The Branch Inspector
The Branch Inspector13 mins 673 13 mins 673
Veena was awaiting her transfer orders for quite a while. A rural assignment was mandatory for further promotion and though she loved challenges, she was quite anxious and apprehensive about the branch she was rumoured to take charge of. One fine day, the long awaited order finally arrived and just as she had feared, she was posted at Rayasin branch which was a notorious branch. She immediately called up Vijay and shared the news with him. Vijay had been a well wisher from the day she joined the Bank and very soon they bonded so well that they decided to get married once they obtained consent of their parents. Vijay comforted her and impressed on her that with her grit and determination, she would easily overcome all the hurdles and prove her worth. He also offered to take a few days’ leave to help her settle down in the new environment. He knew her nature very well – if this branch had been offered to any other lady, she would have immediately proceeded on leave on health grounds and manipulated somehow to get a rural branch of her choice, but Veena – she was tough and nothing could shake her. Though she was slightly upset, she would not hear of Vijay taking leave saying that she would first have a look at the branch before seeking his assistance.
Rayasin was a typical village branch and it was the first time any lady had been posted as the Branch Manager there.
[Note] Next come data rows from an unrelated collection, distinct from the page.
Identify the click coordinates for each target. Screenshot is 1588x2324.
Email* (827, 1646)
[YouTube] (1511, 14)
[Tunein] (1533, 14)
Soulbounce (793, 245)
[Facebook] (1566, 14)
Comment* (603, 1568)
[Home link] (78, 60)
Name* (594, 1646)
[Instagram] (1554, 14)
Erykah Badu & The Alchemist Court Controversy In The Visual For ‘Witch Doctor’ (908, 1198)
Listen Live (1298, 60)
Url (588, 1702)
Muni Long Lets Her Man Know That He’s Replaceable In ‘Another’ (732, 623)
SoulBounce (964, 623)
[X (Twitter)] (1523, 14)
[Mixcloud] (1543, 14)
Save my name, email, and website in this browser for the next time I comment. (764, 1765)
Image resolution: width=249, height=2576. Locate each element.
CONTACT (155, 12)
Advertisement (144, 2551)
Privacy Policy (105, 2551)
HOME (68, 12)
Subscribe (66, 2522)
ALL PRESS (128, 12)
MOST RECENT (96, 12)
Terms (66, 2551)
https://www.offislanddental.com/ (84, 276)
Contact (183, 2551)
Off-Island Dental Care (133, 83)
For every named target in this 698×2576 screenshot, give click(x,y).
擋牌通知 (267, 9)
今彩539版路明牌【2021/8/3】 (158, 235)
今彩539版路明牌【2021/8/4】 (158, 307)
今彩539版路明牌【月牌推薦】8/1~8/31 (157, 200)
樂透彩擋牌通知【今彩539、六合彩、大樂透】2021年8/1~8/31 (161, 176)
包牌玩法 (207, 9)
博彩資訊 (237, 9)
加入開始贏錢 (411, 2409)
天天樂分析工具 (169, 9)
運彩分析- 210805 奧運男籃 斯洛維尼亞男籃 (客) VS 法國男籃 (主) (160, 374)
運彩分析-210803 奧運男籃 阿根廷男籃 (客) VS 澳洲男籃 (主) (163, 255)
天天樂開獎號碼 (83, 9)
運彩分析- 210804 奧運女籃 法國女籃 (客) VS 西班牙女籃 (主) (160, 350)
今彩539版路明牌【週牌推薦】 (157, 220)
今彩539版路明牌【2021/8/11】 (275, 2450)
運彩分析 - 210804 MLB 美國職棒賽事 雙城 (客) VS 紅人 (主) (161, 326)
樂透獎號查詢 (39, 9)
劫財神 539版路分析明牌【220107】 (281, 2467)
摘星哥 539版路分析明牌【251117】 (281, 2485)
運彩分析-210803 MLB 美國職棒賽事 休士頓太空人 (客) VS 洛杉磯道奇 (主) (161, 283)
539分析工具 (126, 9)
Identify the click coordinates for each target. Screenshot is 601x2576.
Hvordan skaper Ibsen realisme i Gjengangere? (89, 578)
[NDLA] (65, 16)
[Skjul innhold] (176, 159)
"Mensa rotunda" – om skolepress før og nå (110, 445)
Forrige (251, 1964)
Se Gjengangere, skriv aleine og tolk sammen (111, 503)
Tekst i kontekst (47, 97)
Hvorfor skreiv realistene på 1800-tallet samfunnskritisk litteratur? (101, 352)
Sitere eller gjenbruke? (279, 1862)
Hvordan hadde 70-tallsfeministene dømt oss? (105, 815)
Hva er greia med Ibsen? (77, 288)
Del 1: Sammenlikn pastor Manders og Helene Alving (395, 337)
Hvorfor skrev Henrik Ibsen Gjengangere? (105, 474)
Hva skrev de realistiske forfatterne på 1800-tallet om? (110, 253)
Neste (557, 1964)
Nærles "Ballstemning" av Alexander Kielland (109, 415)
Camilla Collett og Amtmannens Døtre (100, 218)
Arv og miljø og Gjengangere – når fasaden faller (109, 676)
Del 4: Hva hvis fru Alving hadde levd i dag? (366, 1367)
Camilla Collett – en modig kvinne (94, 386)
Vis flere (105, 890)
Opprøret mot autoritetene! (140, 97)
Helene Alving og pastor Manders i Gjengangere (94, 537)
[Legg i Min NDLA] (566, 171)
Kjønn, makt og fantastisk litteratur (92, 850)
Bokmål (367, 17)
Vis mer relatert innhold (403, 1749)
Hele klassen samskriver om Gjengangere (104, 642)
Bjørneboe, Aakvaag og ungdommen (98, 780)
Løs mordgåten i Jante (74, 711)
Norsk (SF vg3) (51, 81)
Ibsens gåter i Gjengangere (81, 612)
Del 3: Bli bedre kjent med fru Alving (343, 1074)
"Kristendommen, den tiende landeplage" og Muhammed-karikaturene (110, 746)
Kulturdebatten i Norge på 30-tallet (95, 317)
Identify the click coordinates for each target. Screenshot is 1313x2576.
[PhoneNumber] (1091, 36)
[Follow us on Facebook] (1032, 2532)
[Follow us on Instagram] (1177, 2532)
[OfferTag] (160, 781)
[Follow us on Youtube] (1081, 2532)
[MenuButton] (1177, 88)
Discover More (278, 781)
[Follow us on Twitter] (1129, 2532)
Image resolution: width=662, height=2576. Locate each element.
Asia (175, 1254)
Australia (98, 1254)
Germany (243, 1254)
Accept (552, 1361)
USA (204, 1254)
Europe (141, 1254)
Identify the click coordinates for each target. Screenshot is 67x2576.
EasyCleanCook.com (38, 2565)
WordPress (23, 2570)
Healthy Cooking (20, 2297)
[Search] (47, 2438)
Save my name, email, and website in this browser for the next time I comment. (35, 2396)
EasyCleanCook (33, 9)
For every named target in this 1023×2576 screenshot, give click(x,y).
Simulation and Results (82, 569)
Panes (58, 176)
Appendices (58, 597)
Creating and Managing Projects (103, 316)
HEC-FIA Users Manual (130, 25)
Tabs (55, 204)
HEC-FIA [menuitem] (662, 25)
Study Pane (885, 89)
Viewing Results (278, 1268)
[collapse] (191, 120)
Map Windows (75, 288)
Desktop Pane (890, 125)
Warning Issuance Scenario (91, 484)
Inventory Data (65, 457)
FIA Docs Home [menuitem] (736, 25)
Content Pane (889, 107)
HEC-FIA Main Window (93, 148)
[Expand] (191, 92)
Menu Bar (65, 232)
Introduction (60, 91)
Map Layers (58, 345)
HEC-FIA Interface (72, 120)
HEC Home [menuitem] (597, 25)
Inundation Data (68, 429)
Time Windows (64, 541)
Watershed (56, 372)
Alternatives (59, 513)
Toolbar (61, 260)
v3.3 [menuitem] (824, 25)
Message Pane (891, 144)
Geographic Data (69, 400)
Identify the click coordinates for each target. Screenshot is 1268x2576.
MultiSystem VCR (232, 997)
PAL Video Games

There was no proper toilet, the water supply was irregular and the generator had to be working full time as there was no steady supply of electricity. The branch itself was housed in a dilapidated building which needed a lot of repairs, but with the landlord not extending any co-operation, it was unkempt and dingy. As regards the staff at the branch, less said the better. The second man-in-charge was quite senior to her in age and service, but had not qualified in the promotion tests. He was therefore frustrated and thought it below his dignity to work under a Manager who was junior to him and more so as the Manager was a lady! There was a single cashier-assistant and he too had been charge-sheeted for having perpetrated a fraud in the branch he was earlier posted. He was on “punishment transfer” to this branch. Veena wondered how it could be termed as a punishment transfer as Rayasin was his own hometown!! The Bank Guard who was the only other employee was forever inebriated, even when he attended to his duties.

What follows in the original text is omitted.